• WHAT YOU ARE ASKED TO DO: Write each line out a second time, exactly as shown below.

(Collected data entries)
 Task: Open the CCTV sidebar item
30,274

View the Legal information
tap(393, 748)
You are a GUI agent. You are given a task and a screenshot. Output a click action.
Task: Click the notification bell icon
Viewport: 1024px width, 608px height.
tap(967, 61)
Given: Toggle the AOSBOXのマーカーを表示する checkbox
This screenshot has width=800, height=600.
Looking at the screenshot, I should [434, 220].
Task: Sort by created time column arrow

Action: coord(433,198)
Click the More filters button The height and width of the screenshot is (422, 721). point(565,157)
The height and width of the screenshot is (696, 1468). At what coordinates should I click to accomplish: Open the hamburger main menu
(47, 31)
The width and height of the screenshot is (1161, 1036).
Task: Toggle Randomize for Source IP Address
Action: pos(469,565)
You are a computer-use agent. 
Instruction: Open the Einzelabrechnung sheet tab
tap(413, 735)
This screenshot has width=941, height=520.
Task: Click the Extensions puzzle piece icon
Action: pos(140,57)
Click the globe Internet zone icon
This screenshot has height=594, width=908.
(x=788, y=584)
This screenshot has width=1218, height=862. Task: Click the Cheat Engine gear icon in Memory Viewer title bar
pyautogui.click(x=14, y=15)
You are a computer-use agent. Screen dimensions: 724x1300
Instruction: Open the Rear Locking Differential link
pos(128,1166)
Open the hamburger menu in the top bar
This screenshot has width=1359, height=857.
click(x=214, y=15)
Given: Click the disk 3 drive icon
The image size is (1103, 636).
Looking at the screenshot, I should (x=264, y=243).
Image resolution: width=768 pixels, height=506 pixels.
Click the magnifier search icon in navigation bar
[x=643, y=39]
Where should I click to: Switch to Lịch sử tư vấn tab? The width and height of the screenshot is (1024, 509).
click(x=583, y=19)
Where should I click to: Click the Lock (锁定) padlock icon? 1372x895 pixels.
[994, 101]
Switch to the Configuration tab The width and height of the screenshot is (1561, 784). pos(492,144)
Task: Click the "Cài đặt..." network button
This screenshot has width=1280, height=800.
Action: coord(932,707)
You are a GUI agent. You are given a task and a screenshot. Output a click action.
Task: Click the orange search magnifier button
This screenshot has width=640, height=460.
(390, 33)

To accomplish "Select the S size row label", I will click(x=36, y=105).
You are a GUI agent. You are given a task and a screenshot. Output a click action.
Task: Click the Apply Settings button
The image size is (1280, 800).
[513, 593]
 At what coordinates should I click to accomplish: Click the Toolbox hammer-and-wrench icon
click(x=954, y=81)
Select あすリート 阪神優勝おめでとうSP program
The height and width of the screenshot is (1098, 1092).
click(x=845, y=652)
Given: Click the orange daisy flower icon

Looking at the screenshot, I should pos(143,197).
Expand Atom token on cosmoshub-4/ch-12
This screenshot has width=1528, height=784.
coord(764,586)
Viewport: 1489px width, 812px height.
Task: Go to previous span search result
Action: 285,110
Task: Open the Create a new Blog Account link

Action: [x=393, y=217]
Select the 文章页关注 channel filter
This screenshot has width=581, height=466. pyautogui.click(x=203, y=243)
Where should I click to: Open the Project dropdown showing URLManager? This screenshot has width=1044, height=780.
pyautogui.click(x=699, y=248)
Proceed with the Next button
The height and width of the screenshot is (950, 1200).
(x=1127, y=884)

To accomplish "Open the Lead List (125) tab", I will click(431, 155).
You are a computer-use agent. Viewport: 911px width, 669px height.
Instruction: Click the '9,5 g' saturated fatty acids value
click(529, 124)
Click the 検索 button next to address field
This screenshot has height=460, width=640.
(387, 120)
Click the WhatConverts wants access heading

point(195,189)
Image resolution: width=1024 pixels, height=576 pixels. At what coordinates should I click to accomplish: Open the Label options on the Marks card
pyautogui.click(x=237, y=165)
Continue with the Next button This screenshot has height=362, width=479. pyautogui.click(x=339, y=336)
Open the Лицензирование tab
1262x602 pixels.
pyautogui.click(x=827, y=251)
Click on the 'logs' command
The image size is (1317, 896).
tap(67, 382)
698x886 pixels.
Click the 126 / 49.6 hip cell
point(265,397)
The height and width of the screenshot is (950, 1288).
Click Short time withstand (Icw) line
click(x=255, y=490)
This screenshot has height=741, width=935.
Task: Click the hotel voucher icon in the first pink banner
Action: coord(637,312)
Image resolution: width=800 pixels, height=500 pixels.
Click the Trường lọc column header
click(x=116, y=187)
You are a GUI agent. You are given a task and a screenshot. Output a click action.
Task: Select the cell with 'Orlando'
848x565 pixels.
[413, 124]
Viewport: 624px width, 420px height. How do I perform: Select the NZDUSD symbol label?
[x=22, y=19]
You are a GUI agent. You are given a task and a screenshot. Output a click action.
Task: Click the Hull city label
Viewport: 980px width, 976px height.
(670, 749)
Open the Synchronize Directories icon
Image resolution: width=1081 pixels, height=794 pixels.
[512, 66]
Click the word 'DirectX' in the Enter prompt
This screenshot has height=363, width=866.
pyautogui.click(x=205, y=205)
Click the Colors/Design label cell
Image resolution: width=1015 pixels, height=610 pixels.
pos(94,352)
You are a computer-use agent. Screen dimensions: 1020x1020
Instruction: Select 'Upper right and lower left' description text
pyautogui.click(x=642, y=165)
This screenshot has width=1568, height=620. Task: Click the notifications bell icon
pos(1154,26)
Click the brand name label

• RESULT BELOW:
 Task: Open the CCTV sidebar item
30,274

View the Legal information
tap(393, 748)
You are a GUI agent. You are given a task and a screenshot. Output a click action.
Task: Click the notification bell icon
Viewport: 1024px width, 608px height.
tap(967, 61)
Given: Toggle the AOSBOXのマーカーを表示する checkbox
This screenshot has width=800, height=600.
Looking at the screenshot, I should [434, 220].
Task: Sort by created time column arrow

Action: coord(433,198)
Click the More filters button The height and width of the screenshot is (422, 721). point(565,157)
The height and width of the screenshot is (696, 1468). At what coordinates should I click to accomplish: Open the hamburger main menu
(47, 31)
The width and height of the screenshot is (1161, 1036).
Task: Toggle Randomize for Source IP Address
Action: pos(469,565)
You are a computer-use agent. 
Instruction: Open the Einzelabrechnung sheet tab
tap(413, 735)
This screenshot has width=941, height=520.
Task: Click the Extensions puzzle piece icon
Action: pos(140,57)
Click the globe Internet zone icon
This screenshot has height=594, width=908.
(x=788, y=584)
This screenshot has width=1218, height=862. Task: Click the Cheat Engine gear icon in Memory Viewer title bar
pyautogui.click(x=14, y=15)
You are a computer-use agent. Screen dimensions: 724x1300
Instruction: Open the Rear Locking Differential link
pos(128,1166)
Open the hamburger menu in the top bar
This screenshot has width=1359, height=857.
click(x=214, y=15)
Given: Click the disk 3 drive icon
The image size is (1103, 636).
Looking at the screenshot, I should (x=264, y=243).
Image resolution: width=768 pixels, height=506 pixels.
Click the magnifier search icon in navigation bar
[x=643, y=39]
Where should I click to: Switch to Lịch sử tư vấn tab? The width and height of the screenshot is (1024, 509).
click(x=583, y=19)
Where should I click to: Click the Lock (锁定) padlock icon? 1372x895 pixels.
[994, 101]
Switch to the Configuration tab The width and height of the screenshot is (1561, 784). pos(492,144)
Task: Click the "Cài đặt..." network button
This screenshot has width=1280, height=800.
Action: coord(932,707)
You are a GUI agent. You are given a task and a screenshot. Output a click action.
Task: Click the orange search magnifier button
This screenshot has width=640, height=460.
(390, 33)

To accomplish "Select the S size row label", I will click(x=36, y=105).
You are a GUI agent. You are given a task and a screenshot. Output a click action.
Task: Click the Apply Settings button
The image size is (1280, 800).
[513, 593]
 At what coordinates should I click to accomplish: Click the Toolbox hammer-and-wrench icon
click(x=954, y=81)
Select あすリート 阪神優勝おめでとうSP program
The height and width of the screenshot is (1098, 1092).
click(x=845, y=652)
Given: Click the orange daisy flower icon

Looking at the screenshot, I should pos(143,197).
Expand Atom token on cosmoshub-4/ch-12
This screenshot has width=1528, height=784.
coord(764,586)
Viewport: 1489px width, 812px height.
Task: Go to previous span search result
Action: 285,110
Task: Open the Create a new Blog Account link

Action: [x=393, y=217]
Select the 文章页关注 channel filter
This screenshot has width=581, height=466. pyautogui.click(x=203, y=243)
Where should I click to: Open the Project dropdown showing URLManager? This screenshot has width=1044, height=780.
pyautogui.click(x=699, y=248)
Proceed with the Next button
The height and width of the screenshot is (950, 1200).
(x=1127, y=884)

To accomplish "Open the Lead List (125) tab", I will click(431, 155).
You are a computer-use agent. Viewport: 911px width, 669px height.
Instruction: Click the '9,5 g' saturated fatty acids value
click(529, 124)
Click the 検索 button next to address field
This screenshot has height=460, width=640.
(387, 120)
Click the WhatConverts wants access heading

point(195,189)
Image resolution: width=1024 pixels, height=576 pixels. At what coordinates should I click to accomplish: Open the Label options on the Marks card
pyautogui.click(x=237, y=165)
Continue with the Next button This screenshot has height=362, width=479. pyautogui.click(x=339, y=336)
Open the Лицензирование tab
1262x602 pixels.
pyautogui.click(x=827, y=251)
Click on the 'logs' command
The image size is (1317, 896).
tap(67, 382)
698x886 pixels.
Click the 126 / 49.6 hip cell
point(265,397)
The height and width of the screenshot is (950, 1288).
Click Short time withstand (Icw) line
click(x=255, y=490)
This screenshot has height=741, width=935.
Task: Click the hotel voucher icon in the first pink banner
Action: coord(637,312)
Image resolution: width=800 pixels, height=500 pixels.
Click the Trường lọc column header
click(x=116, y=187)
You are a GUI agent. You are given a task and a screenshot. Output a click action.
Task: Select the cell with 'Orlando'
848x565 pixels.
[413, 124]
Viewport: 624px width, 420px height. How do I perform: Select the NZDUSD symbol label?
[x=22, y=19]
You are a GUI agent. You are given a task and a screenshot. Output a click action.
Task: Click the Hull city label
Viewport: 980px width, 976px height.
(670, 749)
Open the Synchronize Directories icon
Image resolution: width=1081 pixels, height=794 pixels.
[512, 66]
Click the word 'DirectX' in the Enter prompt
This screenshot has height=363, width=866.
pyautogui.click(x=205, y=205)
Click the Colors/Design label cell
Image resolution: width=1015 pixels, height=610 pixels.
pos(94,352)
You are a computer-use agent. Screen dimensions: 1020x1020
Instruction: Select 'Upper right and lower left' description text
pyautogui.click(x=642, y=165)
This screenshot has width=1568, height=620. Task: Click the notifications bell icon
pos(1154,26)
Click the brand name label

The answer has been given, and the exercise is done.